§ PAGE EXTRACT:
================
The last 2 years haven’t been a walk in the park for tech traders.
Before March 2020, the bull market and the trading patterns that followed were largely predictable.
Sure, there were our run-of-the-mill selloffs, but nothing like the Covid selloff of 2020.
Then the ensuing reversal that took us to new highs was a sugar high Fed-induced bounce that we are still buoying from, and that boost is largely wearing off.
As we near the end of 2021, it’s hard to believe that it’s been almost 2 years since the daily trading headline became a health care-driven headline.
There is the growing consensus that in the latter part of 2022, a synchronized global recovery story will emerge as the strongest plausible scenario.
This means that day-to-day business conditions which include international travel could revert back to what we had prior to March 2020 or a competing version of it.
I won’t get into the vaccine semantics of it, but a moderate health solution is only positive for tech stocks.
The “shelter at home” tech trade of 2020 was a one-off drawn-out event, and with normalization around the corner, we will return to the catalysts that originally drove tech shares — earnings growth, revenue growth, and financial engineering.
The lingering effects of this latest variant could start to wind down by early spring which will give way to the world of higher interest rates and costlier financing, but higher interest rates solving the inflation crisis.
Naturally, many things could side-swipe this scenario like another covid variant deadlier than the ones spreading around now.
If there is some iteration of normalization involved next year, a tech stock that will squarely harvest the gains from its strategic position at the intersection of the internet and remote working is accommodation sharing platform Airbnb (ABNB).
Airbnb will blast off from the biggest developing trend in the global economy today: workplace flexibility.
Like with Zoom (ZM) video conferencing tech making it possible to work from home. Airbnb makes it possible to physically work from any home, anywhere, and anytime.
================
[Pixel coordinate grounding data]
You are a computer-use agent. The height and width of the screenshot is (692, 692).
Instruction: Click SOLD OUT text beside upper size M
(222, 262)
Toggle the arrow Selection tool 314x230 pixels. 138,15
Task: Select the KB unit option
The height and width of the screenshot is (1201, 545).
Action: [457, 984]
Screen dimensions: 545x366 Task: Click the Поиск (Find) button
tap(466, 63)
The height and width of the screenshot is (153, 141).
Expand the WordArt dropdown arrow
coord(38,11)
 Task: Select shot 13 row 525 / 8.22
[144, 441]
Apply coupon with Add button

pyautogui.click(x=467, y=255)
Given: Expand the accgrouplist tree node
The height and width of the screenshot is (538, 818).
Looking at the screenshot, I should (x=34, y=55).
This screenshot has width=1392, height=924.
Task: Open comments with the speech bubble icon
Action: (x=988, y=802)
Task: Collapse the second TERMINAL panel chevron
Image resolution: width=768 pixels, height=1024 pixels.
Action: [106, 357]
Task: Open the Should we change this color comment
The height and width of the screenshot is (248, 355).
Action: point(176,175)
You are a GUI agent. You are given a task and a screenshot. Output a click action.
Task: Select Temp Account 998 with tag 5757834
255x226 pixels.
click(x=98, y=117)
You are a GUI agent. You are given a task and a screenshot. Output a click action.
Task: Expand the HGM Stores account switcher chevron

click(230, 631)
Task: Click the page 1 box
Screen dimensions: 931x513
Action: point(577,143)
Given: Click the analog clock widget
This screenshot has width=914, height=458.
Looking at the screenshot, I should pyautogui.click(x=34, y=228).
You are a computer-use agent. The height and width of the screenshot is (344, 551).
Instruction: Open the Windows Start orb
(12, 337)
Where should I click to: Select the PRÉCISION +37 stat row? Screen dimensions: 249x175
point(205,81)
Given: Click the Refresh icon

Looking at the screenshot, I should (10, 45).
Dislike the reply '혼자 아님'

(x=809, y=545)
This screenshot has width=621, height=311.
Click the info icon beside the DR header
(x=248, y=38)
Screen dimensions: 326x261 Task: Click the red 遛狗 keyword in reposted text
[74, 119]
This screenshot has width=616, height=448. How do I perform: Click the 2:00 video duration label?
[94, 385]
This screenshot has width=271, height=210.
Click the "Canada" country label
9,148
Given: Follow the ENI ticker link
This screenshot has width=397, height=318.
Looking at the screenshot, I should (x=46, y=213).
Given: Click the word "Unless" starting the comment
================
§ PROBLEMS TO WORK ON:
a - In the tech stock outlook, copy everything from "As we near the" down to "version of it.".
b - Proceed with the tech stock outlook, picking up right after its final sentence.

§ ANSWERS TO THE EXERCISES:
a -
As we near the end of 2021, it’s hard to believe that it’s been almost 2 years since the daily trading headline became a health care-driven headline.
There is the growing consensus that in the latter part of 2022, a synchronized global recovery story will emerge as the strongest plausible scenario.
This means that day-to-day business conditions which include international travel could revert back to what we had prior to March 2020 or a competing version of it.

b -
While it’s not fair to draw a direct correlation from workplace flexibility to increasing Airbnb profits, it is clear that the company is poised to grow alongside the Web 3.0 revolution which will focus on decentralization, openness, and greater user utility.
As this new iteration of the internet takes hold and continues to spread, Airbnb's unique business structure will result in revenue produced from the sheer number of workers doing staycation remote working adventures.
This is a real thing.
Workers now go somewhere for a month then change their location to take in a different environment.
Riding this ongoing revolution and the steady reopening of global travel, Airbnb posted record revenue of $2.2 billion during its third quarter, which was 36% above Q3 2019.
If you want to look at the red-headed stepchild of the accommodation sharing platform services, then take a look at Booking.com (BKNG).
It’s not nearly as useful a platform as Airbnb and their exorbitant commission becomes quite prohibitive to hosts and users.
No wonder they do not grow their host volume like Airbnb.
Airbnb’s products also sell itself with the name of the company becoming a verb, while Booking.com is still reliant on spam-like internet searches using Google search to ramp up engagements.
This turns into an expensive marketing spend while Airbnb spends minimal to attract the next incremental customer.
ABNB shares have experienced a recent 20% pullback on the omicron threat, and I believe it’s a good time to start dollar cost averaging here into ABNB shares in the case that a bigger travel load 6 months from now follows through.
The upside to ABNB shares could be quite large if the business world somewhat normalizes next year because this scenario isn’t priced into ABNB shares yet.